Challenge - Avoid Colonialism in Africa and Asia

Your challenge, should you take it, is to make sure, with a POD of 1700, that most of Africa and Asia should remain under native rulers and not European ones by 1900. This includes no client states, no corporations like the East India Company, though tradings posts such as Bombay and Hong Kong are allowed, as well as the possesions already held by European powers, like the Philipines.
 
Yes it would. Should have really put that in the first post, but I guess I forgot. Nothing a quick edit can't fix.

Crap. I'm not too knowledgeable in regards to Old World history but the Anglo-Mysore Wars could had gone the other way around and led to at the very least making the chances of a British Raj to be implausible.

Africa's much harder.
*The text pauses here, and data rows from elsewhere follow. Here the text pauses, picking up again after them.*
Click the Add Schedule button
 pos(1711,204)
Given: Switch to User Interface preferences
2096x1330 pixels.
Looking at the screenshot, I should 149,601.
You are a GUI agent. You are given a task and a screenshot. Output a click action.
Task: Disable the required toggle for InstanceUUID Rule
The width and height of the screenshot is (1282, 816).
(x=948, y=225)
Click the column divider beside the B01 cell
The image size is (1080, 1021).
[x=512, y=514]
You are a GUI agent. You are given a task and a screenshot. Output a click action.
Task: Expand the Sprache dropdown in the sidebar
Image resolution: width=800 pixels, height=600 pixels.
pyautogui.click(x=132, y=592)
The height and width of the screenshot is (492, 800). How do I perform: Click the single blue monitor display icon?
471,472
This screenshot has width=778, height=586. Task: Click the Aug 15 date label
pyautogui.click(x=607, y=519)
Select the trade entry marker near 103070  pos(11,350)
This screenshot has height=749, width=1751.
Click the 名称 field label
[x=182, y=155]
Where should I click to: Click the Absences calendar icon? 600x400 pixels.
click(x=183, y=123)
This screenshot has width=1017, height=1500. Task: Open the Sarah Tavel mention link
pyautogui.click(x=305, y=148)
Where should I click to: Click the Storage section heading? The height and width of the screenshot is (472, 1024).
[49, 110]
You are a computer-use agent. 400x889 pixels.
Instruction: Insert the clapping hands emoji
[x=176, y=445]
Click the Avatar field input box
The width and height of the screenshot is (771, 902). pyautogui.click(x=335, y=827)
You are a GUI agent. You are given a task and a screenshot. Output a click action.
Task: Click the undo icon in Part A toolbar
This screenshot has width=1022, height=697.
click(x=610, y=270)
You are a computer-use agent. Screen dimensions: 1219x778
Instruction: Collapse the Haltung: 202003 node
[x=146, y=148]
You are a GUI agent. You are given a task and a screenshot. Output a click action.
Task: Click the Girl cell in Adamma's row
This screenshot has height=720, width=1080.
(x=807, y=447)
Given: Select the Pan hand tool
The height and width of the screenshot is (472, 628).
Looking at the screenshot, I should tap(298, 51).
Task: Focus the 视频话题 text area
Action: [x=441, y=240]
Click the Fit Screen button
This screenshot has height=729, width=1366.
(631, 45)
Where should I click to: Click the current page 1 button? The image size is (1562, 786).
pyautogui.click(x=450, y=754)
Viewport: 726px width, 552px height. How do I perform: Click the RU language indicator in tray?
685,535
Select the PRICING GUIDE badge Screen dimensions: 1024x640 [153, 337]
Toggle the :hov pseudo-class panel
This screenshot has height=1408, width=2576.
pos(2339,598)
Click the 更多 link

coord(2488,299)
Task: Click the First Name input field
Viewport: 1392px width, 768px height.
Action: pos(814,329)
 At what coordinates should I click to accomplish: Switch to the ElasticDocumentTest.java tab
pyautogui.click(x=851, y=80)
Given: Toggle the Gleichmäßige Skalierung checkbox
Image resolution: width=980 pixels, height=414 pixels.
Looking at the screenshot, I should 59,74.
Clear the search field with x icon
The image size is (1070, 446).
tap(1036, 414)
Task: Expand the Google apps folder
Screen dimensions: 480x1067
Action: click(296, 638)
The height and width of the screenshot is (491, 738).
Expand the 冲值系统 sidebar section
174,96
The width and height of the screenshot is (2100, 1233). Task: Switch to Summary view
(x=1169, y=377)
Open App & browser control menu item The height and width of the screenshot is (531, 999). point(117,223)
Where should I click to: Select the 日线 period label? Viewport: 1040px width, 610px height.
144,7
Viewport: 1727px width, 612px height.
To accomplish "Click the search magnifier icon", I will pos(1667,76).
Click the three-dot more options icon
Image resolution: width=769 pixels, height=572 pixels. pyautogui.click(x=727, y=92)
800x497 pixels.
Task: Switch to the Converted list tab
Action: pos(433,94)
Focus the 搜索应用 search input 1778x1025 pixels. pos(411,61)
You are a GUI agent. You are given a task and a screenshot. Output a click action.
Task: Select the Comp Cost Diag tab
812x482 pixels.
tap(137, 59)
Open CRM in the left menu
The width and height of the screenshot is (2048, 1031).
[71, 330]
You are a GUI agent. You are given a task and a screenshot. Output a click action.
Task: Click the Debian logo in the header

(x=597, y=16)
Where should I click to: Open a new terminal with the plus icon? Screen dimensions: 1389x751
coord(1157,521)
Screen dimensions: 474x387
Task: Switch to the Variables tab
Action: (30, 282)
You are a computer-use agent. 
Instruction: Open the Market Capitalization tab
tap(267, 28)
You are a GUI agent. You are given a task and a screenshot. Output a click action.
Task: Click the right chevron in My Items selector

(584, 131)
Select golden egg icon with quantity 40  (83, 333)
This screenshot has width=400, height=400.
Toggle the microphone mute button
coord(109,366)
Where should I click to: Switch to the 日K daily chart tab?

Smarter policies by the Muhammed Ali dynasty in Egypt could had avoided Egypt becoming a client state of Britain. Tripoli, Algiers, and Tunis could had tried to go the road of Egypt and break off from Ottoman hegemony.
 
Somehow the British don't take Cape Town thus having the Boers move inland?
Maybe that would work. Also having a stronger Zulu state (hard, since OTL was actually a bit of a Zuluwank), may discourage Europeans away from the good farmlands of the rest of Southern Africa.
 
Maybe that would work. Also having a stronger Zulu state (hard, since OTL was actually a bit of a Zuluwank), may discourage Europeans away from the good farmlands of the rest of Southern Africa.

Well I think as long as you avoid the British needing to conquer Cape Town from the Dutch, I doubt there would be much incentive for the Boers to head inland since the Dutch pretty much let the Boers do what they wanted. Time could bode well for the Zulu but then again a strong Zulu state emerged in reaction to the increasing European presence in the area so I don't know. For east Africa, you can have the Omani empire maintain control of the area or the Sultanate of Zanzibar,

 
Well, the OTL Scramble for Africa was mostly for prestige and such anyway. If European imperialism had suffered reversals in Asia, then there might not be the same kind of imperialist competition that led to the Scramble. The existing European colonies of 1700 might have, to some extent, been abandoned with the contraction of the slave trade in the interim.

The primary issue would be pushing the Europeans out of Asia, which would be a more challenging prospect. Assertive East Asians building galleons and heavy cannons might be able to do it.